Given task
Please reproduce every line of the listing below as a numbered list, leaving out any blank lines.

Material for this task
_____

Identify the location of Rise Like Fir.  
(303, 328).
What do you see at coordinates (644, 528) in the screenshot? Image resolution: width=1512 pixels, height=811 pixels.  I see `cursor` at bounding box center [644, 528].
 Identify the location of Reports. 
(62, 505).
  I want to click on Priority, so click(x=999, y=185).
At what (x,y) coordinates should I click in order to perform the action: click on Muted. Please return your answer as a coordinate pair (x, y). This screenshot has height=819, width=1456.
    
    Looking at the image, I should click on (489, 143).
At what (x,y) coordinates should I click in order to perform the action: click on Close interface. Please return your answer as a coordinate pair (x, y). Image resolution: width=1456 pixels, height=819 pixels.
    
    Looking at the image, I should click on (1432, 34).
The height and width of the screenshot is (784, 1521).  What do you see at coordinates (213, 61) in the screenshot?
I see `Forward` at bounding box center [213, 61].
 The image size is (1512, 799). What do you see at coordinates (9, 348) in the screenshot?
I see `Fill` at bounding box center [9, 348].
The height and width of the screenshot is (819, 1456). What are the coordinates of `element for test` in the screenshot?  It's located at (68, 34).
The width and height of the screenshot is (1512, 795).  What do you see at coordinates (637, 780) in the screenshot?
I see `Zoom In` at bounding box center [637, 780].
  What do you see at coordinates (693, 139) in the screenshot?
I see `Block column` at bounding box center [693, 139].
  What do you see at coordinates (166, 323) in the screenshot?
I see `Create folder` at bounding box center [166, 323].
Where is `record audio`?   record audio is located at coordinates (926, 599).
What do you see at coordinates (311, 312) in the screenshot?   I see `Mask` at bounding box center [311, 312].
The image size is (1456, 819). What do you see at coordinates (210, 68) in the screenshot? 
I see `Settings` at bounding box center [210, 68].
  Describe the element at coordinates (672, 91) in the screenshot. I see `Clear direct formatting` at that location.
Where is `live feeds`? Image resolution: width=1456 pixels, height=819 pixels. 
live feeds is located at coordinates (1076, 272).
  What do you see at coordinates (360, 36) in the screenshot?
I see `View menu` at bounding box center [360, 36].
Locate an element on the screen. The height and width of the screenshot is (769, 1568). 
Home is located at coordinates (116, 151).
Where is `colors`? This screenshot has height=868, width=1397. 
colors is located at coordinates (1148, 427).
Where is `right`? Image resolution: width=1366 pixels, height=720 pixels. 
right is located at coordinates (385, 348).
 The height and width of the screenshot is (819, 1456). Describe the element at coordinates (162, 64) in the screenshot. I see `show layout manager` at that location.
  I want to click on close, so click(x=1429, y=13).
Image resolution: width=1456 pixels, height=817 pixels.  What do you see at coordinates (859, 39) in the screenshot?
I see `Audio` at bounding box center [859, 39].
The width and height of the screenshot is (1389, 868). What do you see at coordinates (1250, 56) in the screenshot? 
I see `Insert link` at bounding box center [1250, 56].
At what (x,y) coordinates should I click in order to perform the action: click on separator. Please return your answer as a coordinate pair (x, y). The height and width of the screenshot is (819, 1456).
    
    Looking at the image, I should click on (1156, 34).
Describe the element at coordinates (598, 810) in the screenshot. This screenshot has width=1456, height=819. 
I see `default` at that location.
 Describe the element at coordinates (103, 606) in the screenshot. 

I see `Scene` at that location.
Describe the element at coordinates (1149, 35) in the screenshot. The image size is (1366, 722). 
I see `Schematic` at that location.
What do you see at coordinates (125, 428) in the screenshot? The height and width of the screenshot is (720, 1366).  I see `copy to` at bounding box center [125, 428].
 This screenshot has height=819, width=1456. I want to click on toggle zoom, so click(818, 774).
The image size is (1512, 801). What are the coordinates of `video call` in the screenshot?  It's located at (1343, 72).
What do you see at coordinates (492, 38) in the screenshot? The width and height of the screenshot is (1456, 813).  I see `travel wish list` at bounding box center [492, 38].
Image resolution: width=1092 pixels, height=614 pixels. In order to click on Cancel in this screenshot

_____

Response to the task
1. Identify the location of Rise Like Fir.  
2. (303, 328).
3. What do you see at coordinates (644, 528) in the screenshot? Image resolution: width=1512 pixels, height=811 pixels.  I see `cursor` at bounding box center [644, 528].
4.  Identify the location of Reports. 
5. (62, 505).
6.   I want to click on Priority, so click(x=999, y=185).
7. At what (x,y) coordinates should I click in order to perform the action: click on Muted. Please return your answer as a coordinate pair (x, y). This screenshot has height=819, width=1456.
8.     Looking at the image, I should click on (489, 143).
9. At what (x,y) coordinates should I click in order to perform the action: click on Close interface. Please return your answer as a coordinate pair (x, y). Image resolution: width=1456 pixels, height=819 pixels.
10.     Looking at the image, I should click on (1432, 34).
11. The height and width of the screenshot is (784, 1521).  What do you see at coordinates (213, 61) in the screenshot?
12. I see `Forward` at bounding box center [213, 61].
13.  The image size is (1512, 799). What do you see at coordinates (9, 348) in the screenshot?
14. I see `Fill` at bounding box center [9, 348].
15. The height and width of the screenshot is (819, 1456). What are the coordinates of `element for test` in the screenshot?  It's located at (68, 34).
16. The width and height of the screenshot is (1512, 795).  What do you see at coordinates (637, 780) in the screenshot?
17. I see `Zoom In` at bounding box center [637, 780].
18.   What do you see at coordinates (693, 139) in the screenshot?
19. I see `Block column` at bounding box center [693, 139].
20.   What do you see at coordinates (166, 323) in the screenshot?
21. I see `Create folder` at bounding box center [166, 323].
22. Where is `record audio`?   record audio is located at coordinates (926, 599).
23. What do you see at coordinates (311, 312) in the screenshot?   I see `Mask` at bounding box center [311, 312].
24. The image size is (1456, 819). What do you see at coordinates (210, 68) in the screenshot? 
25. I see `Settings` at bounding box center [210, 68].
26.   Describe the element at coordinates (672, 91) in the screenshot. I see `Clear direct formatting` at that location.
27. Where is `live feeds`? Image resolution: width=1456 pixels, height=819 pixels. 
28. live feeds is located at coordinates (1076, 272).
29.   What do you see at coordinates (360, 36) in the screenshot?
30. I see `View menu` at bounding box center [360, 36].
31. Locate an element on the screen. The height and width of the screenshot is (769, 1568). 
32. Home is located at coordinates (116, 151).
33. Where is `colors`? This screenshot has height=868, width=1397. 
34. colors is located at coordinates (1148, 427).
35. Where is `right`? Image resolution: width=1366 pixels, height=720 pixels. 
36. right is located at coordinates (385, 348).
37.  The height and width of the screenshot is (819, 1456). Describe the element at coordinates (162, 64) in the screenshot. I see `show layout manager` at that location.
38.   I want to click on close, so click(x=1429, y=13).
39. Image resolution: width=1456 pixels, height=817 pixels.  What do you see at coordinates (859, 39) in the screenshot?
40. I see `Audio` at bounding box center [859, 39].
41. The width and height of the screenshot is (1389, 868). What do you see at coordinates (1250, 56) in the screenshot? 
42. I see `Insert link` at bounding box center [1250, 56].
43. At what (x,y) coordinates should I click in order to perform the action: click on separator. Please return your answer as a coordinate pair (x, y). The height and width of the screenshot is (819, 1456).
44.     Looking at the image, I should click on (1156, 34).
45. Describe the element at coordinates (598, 810) in the screenshot. This screenshot has width=1456, height=819. 
46. I see `default` at that location.
47.  Describe the element at coordinates (103, 606) in the screenshot. 
48. I see `Scene` at that location.
49. Describe the element at coordinates (1149, 35) in the screenshot. The image size is (1366, 722). 
50. I see `Schematic` at that location.
51. What do you see at coordinates (125, 428) in the screenshot? The height and width of the screenshot is (720, 1366).  I see `copy to` at bounding box center [125, 428].
52.  This screenshot has height=819, width=1456. I want to click on toggle zoom, so click(818, 774).
53. The image size is (1512, 801). What are the coordinates of `video call` in the screenshot?  It's located at (1343, 72).
54. What do you see at coordinates (492, 38) in the screenshot? The width and height of the screenshot is (1456, 813).  I see `travel wish list` at bounding box center [492, 38].
55. Image resolution: width=1092 pixels, height=614 pixels. In order to click on Cancel in this screenshot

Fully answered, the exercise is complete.